Welterklärungen, Zehnte Klasse Leistungsstufe

Some physical objections to some physical objections to Free Will

This will be rather brief and incomplete. But gee, it’s my free will to publish it as is.

Scientists have become notoriously sceptic or pessimistic about free will. Guys like Sam Harris or Victor Stenger, for instance. Also german physicist Sabine Hossenfelder published on her blog three articles, by the names of „You probably have no free will. But don’t worry about it.“ (2013), „10 Misconceptions about Free Will“ (2014) and „Free will is dead, let’s bury it.“ (2016).

Very roughly speaking, these people hold that the laws of nature (be it the basic laws of physics or the inner working of our brains) do not leave any room for anything that could be righteously called „freedom“.

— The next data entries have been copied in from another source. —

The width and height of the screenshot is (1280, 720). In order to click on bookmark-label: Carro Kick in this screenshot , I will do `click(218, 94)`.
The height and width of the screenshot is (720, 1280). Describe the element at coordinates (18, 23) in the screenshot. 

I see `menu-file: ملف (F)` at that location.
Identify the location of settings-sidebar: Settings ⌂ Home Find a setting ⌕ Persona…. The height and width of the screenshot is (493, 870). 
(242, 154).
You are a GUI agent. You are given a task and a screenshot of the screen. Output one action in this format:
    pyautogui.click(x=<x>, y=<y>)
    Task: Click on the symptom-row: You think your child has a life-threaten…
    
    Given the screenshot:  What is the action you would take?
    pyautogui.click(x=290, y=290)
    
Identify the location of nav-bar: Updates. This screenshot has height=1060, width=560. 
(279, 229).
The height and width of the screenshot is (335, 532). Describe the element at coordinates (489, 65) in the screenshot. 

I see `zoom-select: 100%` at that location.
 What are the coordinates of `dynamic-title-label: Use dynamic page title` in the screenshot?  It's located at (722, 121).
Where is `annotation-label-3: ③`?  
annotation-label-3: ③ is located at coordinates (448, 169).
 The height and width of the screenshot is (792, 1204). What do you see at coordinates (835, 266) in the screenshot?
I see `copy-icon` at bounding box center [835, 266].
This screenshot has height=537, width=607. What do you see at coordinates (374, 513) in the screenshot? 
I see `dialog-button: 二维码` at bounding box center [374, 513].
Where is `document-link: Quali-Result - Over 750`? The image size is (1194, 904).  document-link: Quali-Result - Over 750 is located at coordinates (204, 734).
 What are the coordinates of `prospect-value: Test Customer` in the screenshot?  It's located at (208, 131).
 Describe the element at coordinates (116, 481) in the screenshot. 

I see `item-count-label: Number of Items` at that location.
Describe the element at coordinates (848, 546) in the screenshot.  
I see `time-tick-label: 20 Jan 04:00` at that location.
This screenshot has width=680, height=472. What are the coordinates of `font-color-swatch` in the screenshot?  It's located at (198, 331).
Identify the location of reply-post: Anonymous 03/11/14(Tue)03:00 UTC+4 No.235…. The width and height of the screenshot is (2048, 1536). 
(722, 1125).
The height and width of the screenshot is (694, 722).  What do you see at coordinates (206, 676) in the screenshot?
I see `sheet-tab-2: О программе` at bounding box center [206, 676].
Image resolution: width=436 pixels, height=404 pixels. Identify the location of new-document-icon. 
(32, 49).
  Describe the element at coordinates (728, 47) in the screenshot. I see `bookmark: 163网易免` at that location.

Now, being a scientist myself, I kinda felt the need to answer back. After all, free will is quite an important question, but it’s also notoriously muddy. Therefore, I chose to just focus on the 2012 arxiv-article on „The Free Will Function“ by above mentioned Sabine Hossenfelder. In her paper, Mrs Hossenfelder gives some reasoning as to why the basic laws of physics would preclude freedom from being possible in the physical world; and that is (since there is nothing but a physical world) possible at all.